▶ **Work to do**:
a - Answer these questions about the Kerala High Court judgment:
(i) On what date did the R.T.A. grant the regular stage carriage permit through Ext.P1?
(ii) On what date did the petitioner produce the current records marked Ext.P3?
(iii) What equivalent citation is listed for the judgment?
b - Reproduce word for word the stretch of the Kerala High Court judgment from "Kerala High Court" through "Ramachandran Nair, J.".

▶ **Given passage**:
Kerala High Court
Seethal vs R.T.A. on 19 June, 2003
Equivalent citations: 2003(3)KLT357
Author: C.N. Ramachandran Nair
Bench: C.N. Ramachandran Nair
JUDGMENT C.N. Ramachandran Nair, J.
1. Petitioner, a grantee of a regular stage carriage permit, is challenging Ext.P5 whereunder the R.T. A. declined an application for condonation of delay filed by the petitioner for production of current records of the vehicle beyond four months for issue of permit. R.T.A. granted a regular stage carriage permit to the petitioner vide Ext.P1 proceedings dated 28.8.2002. It is seen from the photocopy of Ext.P1 produced that the proceeding was signed for communication on 20.9.2002 and on that day the petitioner concedes to have received it. According to the petitioner, petitioner made an application vide Ext.P2 on 19.10.2002 for grant of maximum time for production of current records in terms of Rule 159(2) of the Kerala Motor Vehicles Rules. According to the petitioner there was no response and the R.T.A. has not revoked Ext.P1 permit granted to the petitioner. Therefore the petitioner produced current records Ext.P3 on 25.2.2003 for issue of permit further to Ext.P1 grant of it. Petitioner also filed Ext.P4 which is in the nature of request for condonation of delay in furnishing current records of the vehicle for issue of permit. It is against this request of the petitioner, that the R.T.A. vide its proceedings dated 27.3.2002 rejected the petitioner's request for time for production of current records of the vehicle or in other words rejected the current records produced by the petitioner beyond the maximum period permissible under Rule 159(2) of the Kerala Motor Vehicles Rules. According to the petitioner even today R.T.A. has not revoked the permit in terms of Rule 159(2) of the Rules and the petitioner's prayer in the Original Petition is for a direction to the R.T.A. to condone the delay in production of current records and issue the permit granted to him under Ext.P1, which according to him, is still in force.

▶ **Information shown**:
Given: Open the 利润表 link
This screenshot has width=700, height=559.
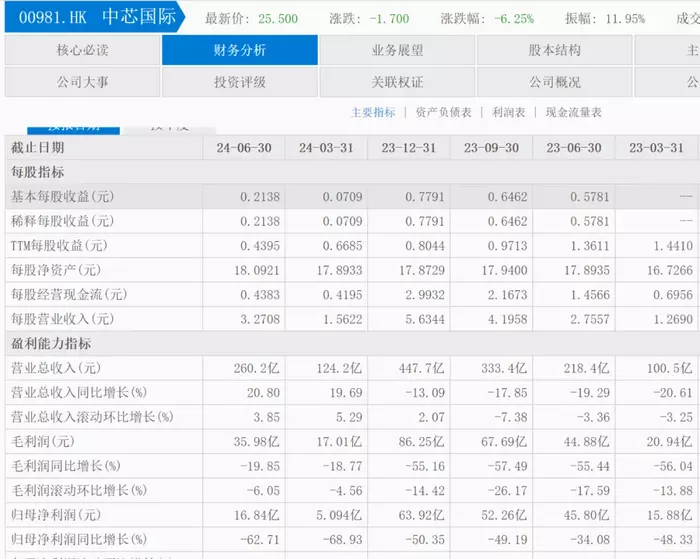Looking at the screenshot, I should click(508, 113).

▶ **Problem solutions**:
a -
(i) 28.8.2002
(ii) 25.2.2003
(iii) 2003(3)KLT357

b -
Kerala High Court
Seethal vs R.T.A. on 19 June, 2003
Equivalent citations: 2003(3)KLT357
Author: C.N. Ramachandran Nair
Bench: C.N. Ramachandran Nair
JUDGMENT C.N. Ramachandran Nair, J.